Required task –
Reproduce verbatim the records from the line with "Click the oracle-srv109 database icon" to the line with "click(x=47, y=51)", inclusive, and nothing else.

Records shown –
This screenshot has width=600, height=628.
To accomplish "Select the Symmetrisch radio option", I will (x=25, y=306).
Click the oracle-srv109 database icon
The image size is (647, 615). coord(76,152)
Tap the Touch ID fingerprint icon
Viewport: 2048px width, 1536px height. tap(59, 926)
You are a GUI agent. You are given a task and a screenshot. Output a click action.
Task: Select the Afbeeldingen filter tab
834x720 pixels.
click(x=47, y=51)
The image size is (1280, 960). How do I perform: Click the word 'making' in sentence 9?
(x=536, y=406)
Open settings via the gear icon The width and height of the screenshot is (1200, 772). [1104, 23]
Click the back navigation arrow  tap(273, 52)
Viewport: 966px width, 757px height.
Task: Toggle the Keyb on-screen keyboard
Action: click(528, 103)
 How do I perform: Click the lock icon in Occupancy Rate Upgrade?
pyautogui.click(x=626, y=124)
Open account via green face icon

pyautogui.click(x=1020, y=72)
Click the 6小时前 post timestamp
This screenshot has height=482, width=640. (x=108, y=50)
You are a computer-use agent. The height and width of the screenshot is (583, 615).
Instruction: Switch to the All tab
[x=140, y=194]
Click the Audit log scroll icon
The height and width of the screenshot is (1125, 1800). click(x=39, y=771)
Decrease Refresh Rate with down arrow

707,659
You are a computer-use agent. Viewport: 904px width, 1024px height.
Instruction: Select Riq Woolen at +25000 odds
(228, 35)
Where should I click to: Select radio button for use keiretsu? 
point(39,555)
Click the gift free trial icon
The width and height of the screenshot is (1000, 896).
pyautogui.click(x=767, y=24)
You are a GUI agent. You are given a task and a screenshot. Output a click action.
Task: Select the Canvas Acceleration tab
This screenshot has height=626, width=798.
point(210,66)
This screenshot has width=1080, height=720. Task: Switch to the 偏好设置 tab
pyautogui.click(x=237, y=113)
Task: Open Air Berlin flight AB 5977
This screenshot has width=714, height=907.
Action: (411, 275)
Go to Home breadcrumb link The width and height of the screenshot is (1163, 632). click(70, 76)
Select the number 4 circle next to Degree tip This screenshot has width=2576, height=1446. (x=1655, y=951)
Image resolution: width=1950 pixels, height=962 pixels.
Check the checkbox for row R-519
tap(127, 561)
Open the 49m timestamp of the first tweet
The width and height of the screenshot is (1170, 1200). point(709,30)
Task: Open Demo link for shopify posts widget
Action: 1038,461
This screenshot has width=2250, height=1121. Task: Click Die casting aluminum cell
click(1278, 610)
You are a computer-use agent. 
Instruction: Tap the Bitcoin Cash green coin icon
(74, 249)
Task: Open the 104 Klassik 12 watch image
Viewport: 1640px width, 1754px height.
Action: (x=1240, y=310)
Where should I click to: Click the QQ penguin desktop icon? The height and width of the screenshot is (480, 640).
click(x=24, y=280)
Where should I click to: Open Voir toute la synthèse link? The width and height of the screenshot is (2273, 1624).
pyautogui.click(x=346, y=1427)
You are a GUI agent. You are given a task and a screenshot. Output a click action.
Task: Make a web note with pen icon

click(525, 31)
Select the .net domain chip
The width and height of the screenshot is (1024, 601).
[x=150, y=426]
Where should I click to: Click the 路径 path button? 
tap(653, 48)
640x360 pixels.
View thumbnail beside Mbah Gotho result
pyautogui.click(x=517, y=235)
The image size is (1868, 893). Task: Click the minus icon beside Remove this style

Full output –
Click the oracle-srv109 database icon
The image size is (647, 615). coord(76,152)
Tap the Touch ID fingerprint icon
Viewport: 2048px width, 1536px height. tap(59, 926)
You are a GUI agent. You are given a task and a screenshot. Output a click action.
Task: Select the Afbeeldingen filter tab
834x720 pixels.
click(x=47, y=51)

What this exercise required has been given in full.